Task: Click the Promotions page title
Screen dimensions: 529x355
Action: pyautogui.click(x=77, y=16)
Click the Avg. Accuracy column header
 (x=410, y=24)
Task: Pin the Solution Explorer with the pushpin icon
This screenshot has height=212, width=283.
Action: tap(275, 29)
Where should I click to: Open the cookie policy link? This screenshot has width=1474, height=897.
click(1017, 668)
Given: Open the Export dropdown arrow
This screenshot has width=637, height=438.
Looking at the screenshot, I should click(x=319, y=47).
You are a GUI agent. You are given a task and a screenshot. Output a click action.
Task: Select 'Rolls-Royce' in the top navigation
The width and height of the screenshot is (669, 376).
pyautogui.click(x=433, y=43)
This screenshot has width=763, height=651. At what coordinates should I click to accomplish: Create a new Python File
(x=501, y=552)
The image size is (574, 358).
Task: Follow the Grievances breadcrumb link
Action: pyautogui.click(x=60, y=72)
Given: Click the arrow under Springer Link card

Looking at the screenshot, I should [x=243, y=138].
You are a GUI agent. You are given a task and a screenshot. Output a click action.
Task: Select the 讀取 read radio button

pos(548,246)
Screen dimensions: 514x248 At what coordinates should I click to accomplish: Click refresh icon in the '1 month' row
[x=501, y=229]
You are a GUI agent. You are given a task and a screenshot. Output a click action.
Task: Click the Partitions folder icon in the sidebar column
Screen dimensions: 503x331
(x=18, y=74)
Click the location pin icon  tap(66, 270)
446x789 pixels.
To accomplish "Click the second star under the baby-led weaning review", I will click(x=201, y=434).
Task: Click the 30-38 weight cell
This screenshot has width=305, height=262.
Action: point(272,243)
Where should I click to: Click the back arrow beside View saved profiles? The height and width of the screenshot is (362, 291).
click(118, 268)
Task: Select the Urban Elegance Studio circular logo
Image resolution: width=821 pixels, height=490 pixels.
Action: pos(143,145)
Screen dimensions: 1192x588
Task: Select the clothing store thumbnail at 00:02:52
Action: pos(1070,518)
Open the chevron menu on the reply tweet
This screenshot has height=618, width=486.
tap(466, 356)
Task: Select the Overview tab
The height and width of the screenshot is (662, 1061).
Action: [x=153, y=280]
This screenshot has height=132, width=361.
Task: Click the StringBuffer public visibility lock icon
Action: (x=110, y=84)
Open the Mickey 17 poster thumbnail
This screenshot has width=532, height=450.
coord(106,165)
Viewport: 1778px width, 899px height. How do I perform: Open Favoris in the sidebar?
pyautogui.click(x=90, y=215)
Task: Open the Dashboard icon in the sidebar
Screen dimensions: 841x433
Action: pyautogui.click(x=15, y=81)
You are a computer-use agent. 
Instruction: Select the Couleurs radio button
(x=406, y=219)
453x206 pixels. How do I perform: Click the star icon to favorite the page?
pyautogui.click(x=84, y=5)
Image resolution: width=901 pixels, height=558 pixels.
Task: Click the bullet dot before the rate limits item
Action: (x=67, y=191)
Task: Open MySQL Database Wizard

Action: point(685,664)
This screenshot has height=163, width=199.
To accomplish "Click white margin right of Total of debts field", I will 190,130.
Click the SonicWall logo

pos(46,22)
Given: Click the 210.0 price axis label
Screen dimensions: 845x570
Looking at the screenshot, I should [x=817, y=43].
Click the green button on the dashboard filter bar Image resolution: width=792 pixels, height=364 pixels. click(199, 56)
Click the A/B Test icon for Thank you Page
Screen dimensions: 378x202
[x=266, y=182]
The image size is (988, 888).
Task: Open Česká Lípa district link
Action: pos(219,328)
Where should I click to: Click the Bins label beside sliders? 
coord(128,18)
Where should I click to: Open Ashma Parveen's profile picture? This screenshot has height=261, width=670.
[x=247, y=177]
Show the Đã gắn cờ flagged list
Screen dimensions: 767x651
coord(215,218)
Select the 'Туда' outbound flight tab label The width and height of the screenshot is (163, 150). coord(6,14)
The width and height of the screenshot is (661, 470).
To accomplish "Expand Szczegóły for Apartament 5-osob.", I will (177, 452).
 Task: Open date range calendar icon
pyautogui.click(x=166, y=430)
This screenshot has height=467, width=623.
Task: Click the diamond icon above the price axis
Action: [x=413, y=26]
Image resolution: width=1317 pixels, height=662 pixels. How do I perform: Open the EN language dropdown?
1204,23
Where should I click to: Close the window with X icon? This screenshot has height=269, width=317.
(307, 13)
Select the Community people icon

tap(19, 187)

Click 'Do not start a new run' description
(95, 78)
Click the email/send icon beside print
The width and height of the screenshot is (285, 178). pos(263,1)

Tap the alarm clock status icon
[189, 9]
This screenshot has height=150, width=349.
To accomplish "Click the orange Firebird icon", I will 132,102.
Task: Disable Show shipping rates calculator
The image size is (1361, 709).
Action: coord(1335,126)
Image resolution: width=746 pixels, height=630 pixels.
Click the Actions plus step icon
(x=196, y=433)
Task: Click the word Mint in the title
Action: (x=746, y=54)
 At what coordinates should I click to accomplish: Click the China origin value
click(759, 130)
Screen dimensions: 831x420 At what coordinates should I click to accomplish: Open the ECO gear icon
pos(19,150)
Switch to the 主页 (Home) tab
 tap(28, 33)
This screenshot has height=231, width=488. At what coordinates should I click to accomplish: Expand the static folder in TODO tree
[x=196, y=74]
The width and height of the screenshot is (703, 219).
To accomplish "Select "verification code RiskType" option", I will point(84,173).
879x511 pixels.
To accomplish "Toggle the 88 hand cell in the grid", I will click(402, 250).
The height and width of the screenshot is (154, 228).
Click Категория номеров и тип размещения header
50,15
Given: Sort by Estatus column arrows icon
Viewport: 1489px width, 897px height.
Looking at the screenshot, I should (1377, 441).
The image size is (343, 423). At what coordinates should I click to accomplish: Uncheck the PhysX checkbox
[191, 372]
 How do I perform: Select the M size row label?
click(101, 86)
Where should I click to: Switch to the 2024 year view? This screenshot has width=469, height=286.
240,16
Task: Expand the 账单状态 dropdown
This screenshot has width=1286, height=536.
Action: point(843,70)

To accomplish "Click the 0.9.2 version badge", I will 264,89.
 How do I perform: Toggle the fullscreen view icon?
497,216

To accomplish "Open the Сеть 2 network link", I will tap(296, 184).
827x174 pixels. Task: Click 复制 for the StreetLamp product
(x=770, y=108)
■ ■ ■ ■ ■
**What is required**
Extract, please, the lines from the start of the entries above through the one with "Given: Open the Export dropdown arrow", both included, reproducing each exactly and adding nothing.

**Response to this exercise**
Task: Click the Promotions page title
Screen dimensions: 529x355
Action: pyautogui.click(x=77, y=16)
Click the Avg. Accuracy column header
 (x=410, y=24)
Task: Pin the Solution Explorer with the pushpin icon
This screenshot has height=212, width=283.
Action: tap(275, 29)
Where should I click to: Open the cookie policy link? This screenshot has width=1474, height=897.
click(1017, 668)
Given: Open the Export dropdown arrow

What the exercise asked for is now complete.